Take the line that contains "You are a GUI" and each line after it to the end of the material below, and return them exactly, minus the pictures.

_DATASET CONTENT_.
►

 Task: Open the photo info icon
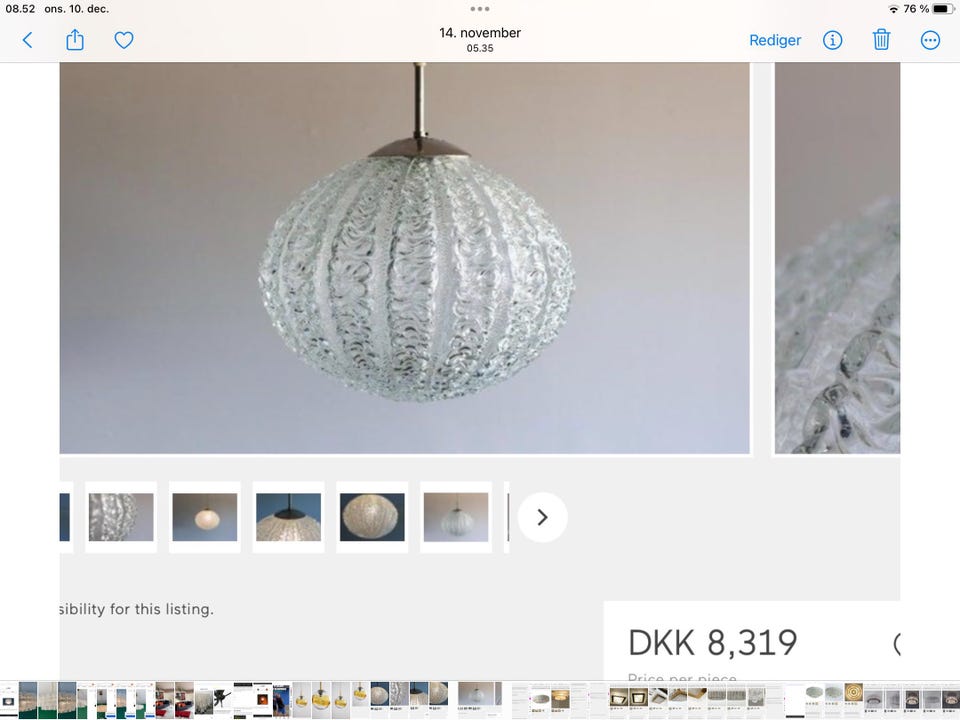832,40
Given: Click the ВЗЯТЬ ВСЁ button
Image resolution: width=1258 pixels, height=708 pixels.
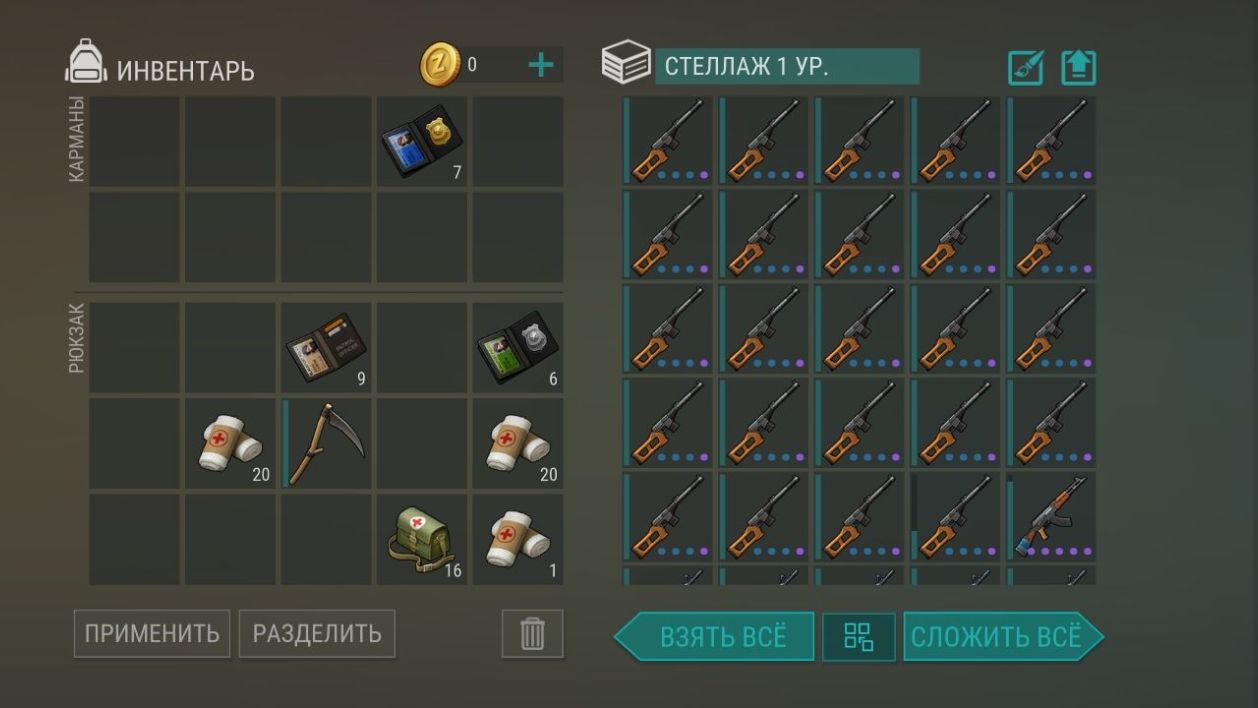Looking at the screenshot, I should 714,637.
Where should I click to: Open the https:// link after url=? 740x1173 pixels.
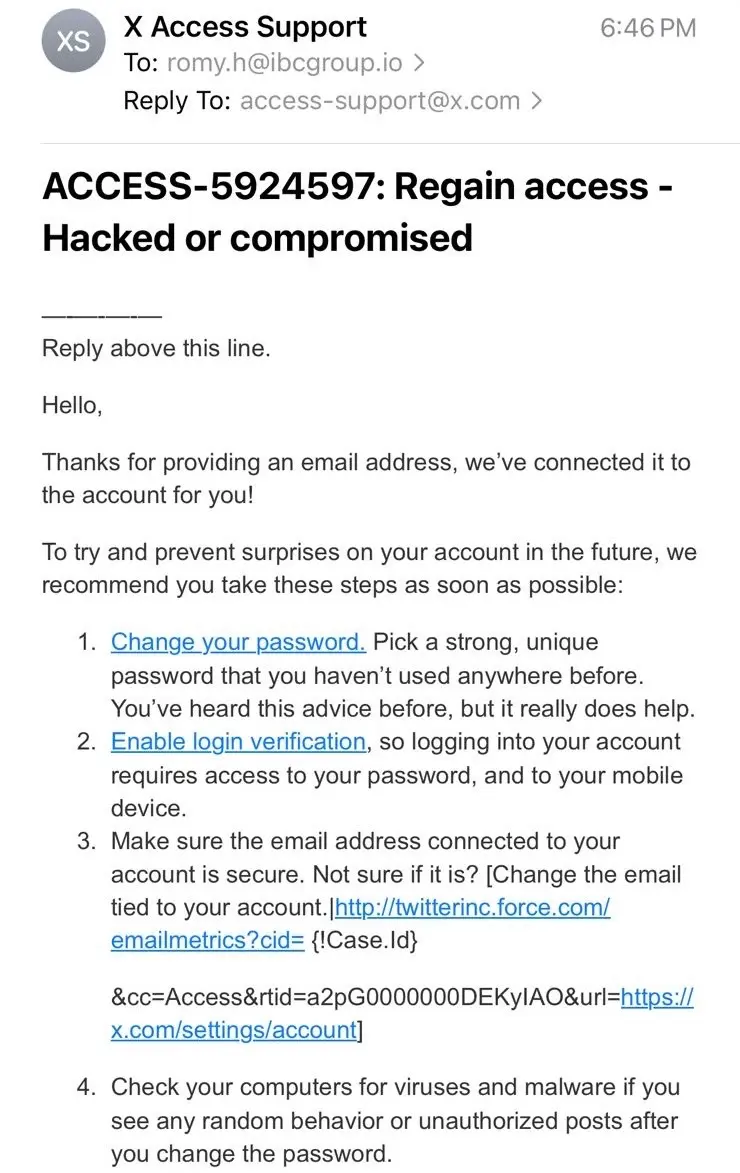pos(657,997)
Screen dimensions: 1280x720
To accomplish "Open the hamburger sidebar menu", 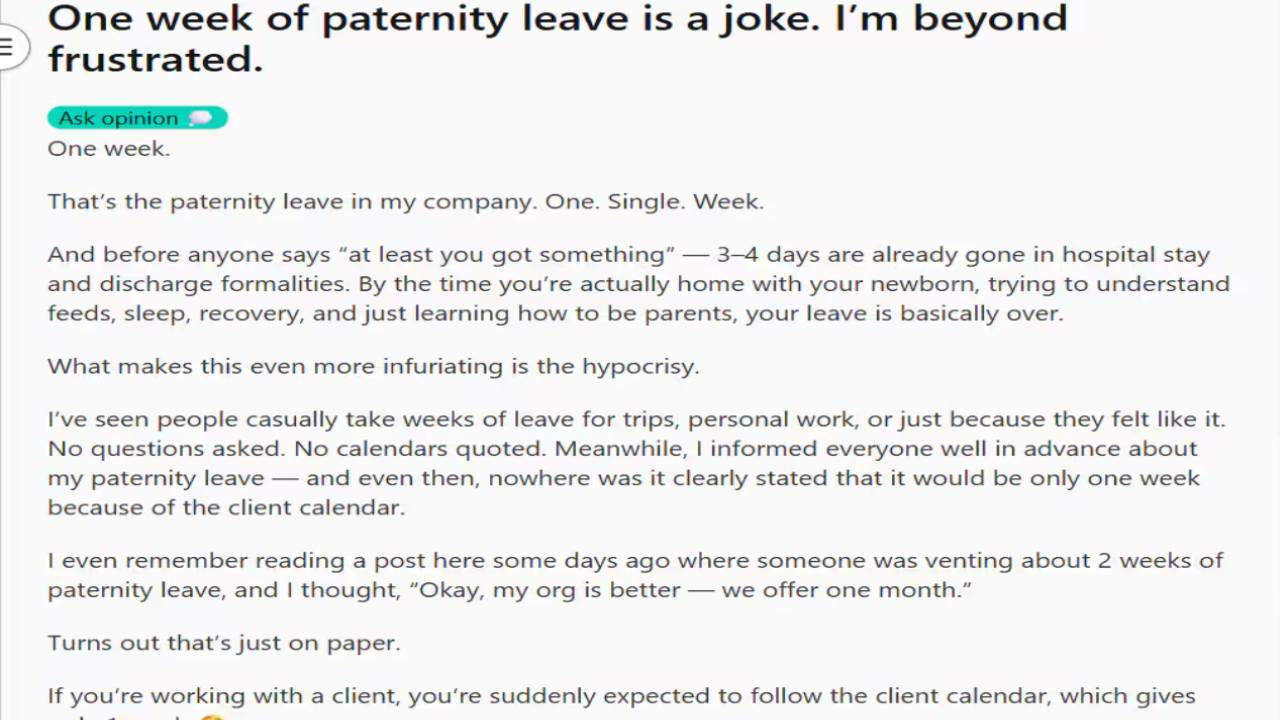I will click(8, 47).
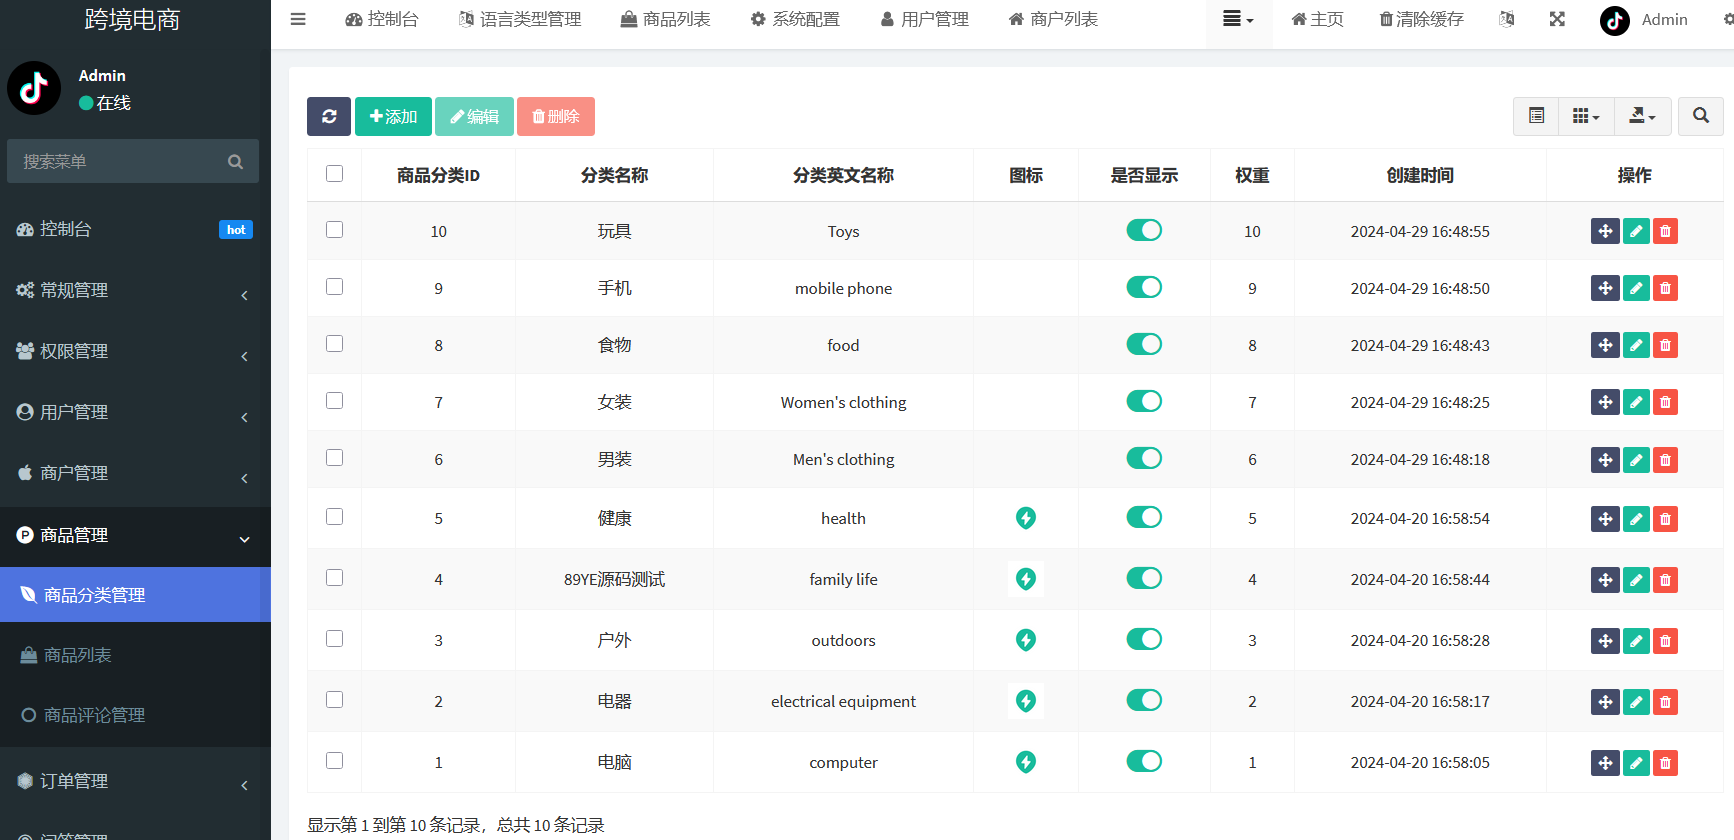The height and width of the screenshot is (840, 1734).
Task: Click lightning icon in health row
Action: pos(1025,518)
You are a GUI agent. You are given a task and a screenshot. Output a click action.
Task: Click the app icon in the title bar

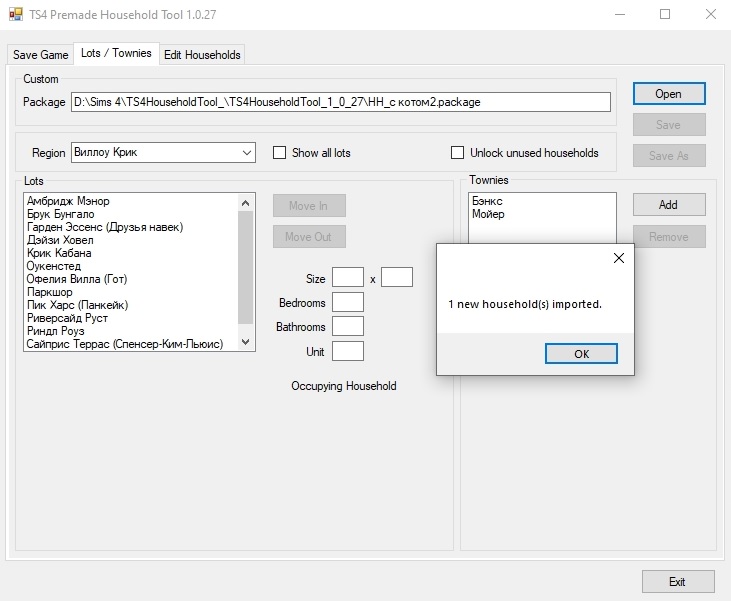[15, 14]
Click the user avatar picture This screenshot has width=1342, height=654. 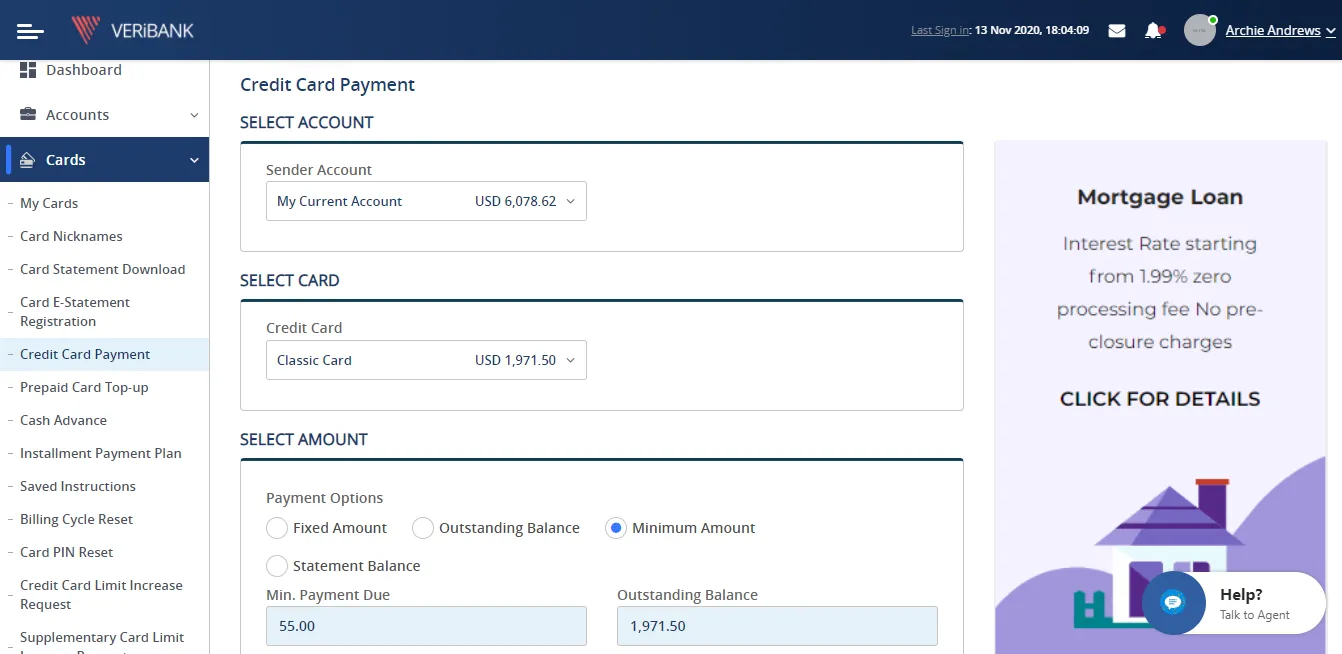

◄

_TASK RESULT_.
You are a GUI agent. You are given a task and a screenshot. Output a click action.
Task: Click the app icon in the title bar

[15, 14]
Click the user avatar picture This screenshot has width=1342, height=654. 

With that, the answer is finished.